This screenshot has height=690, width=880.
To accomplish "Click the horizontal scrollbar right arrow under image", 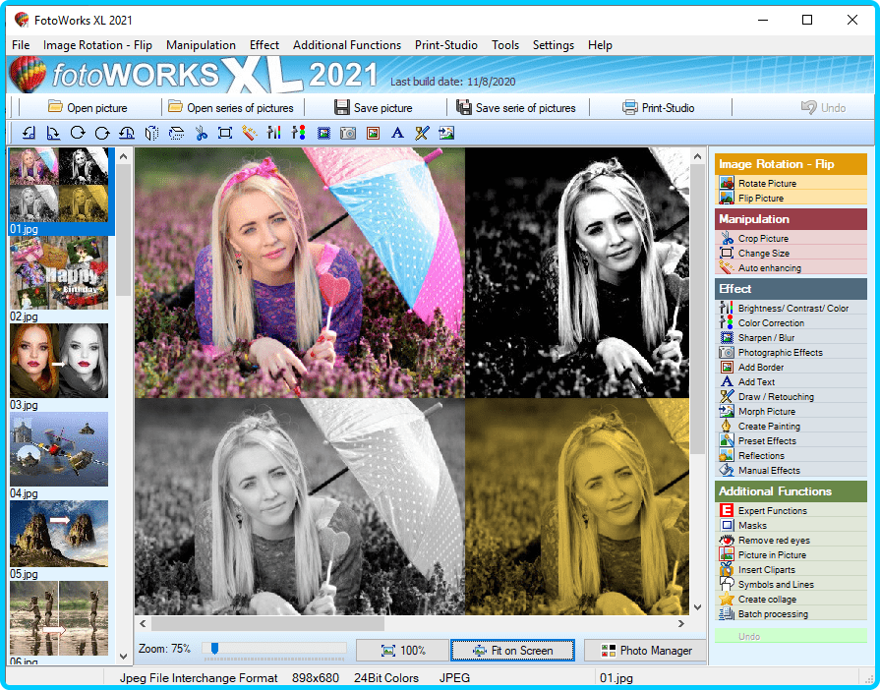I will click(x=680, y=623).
##########
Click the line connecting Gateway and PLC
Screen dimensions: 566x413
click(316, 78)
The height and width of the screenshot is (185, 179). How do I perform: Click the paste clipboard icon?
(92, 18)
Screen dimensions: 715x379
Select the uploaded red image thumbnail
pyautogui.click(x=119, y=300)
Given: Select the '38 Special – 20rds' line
##########
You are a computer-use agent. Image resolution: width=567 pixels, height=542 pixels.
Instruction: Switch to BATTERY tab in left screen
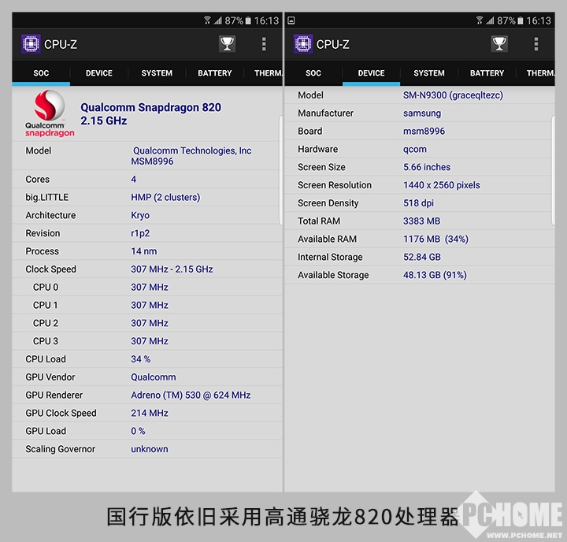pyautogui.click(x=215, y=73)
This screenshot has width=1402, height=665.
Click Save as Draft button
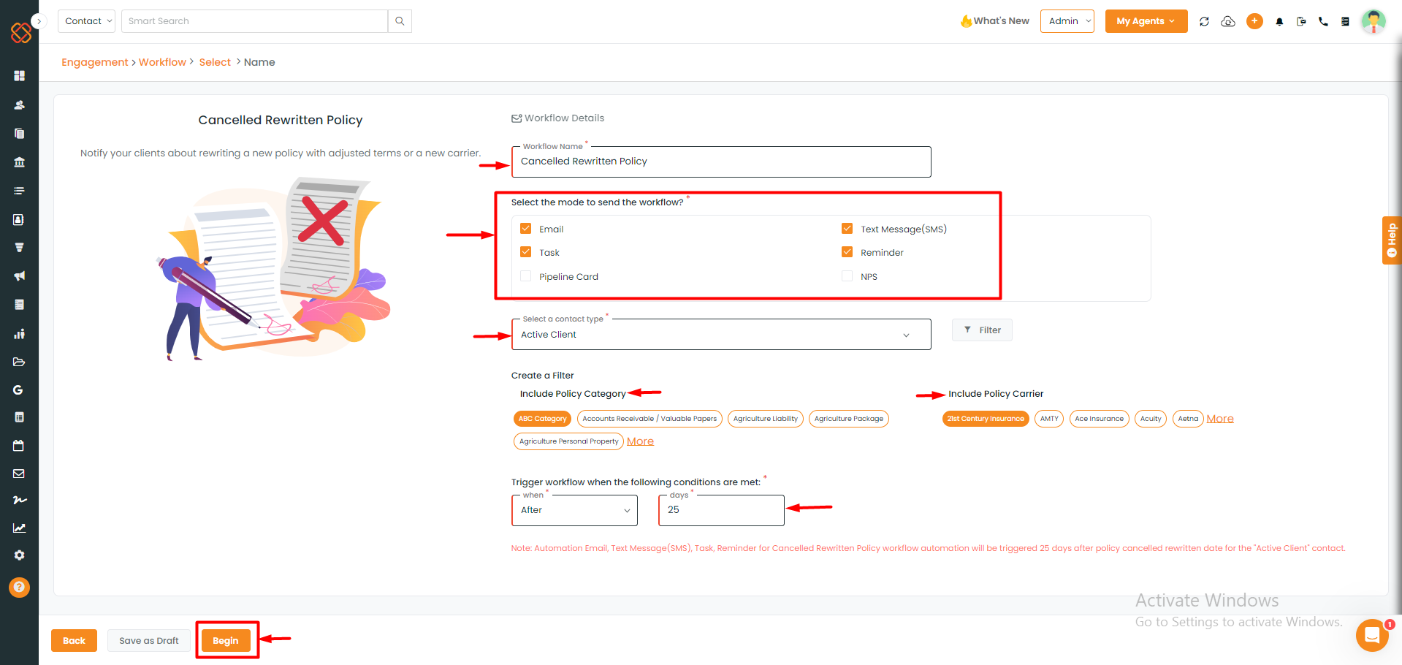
##########
Problem: Wherever the string "This" occurs in the entries, copy that whole line.

Result:
This screenshot has height=690, width=880.
This screenshot has width=1402, height=665.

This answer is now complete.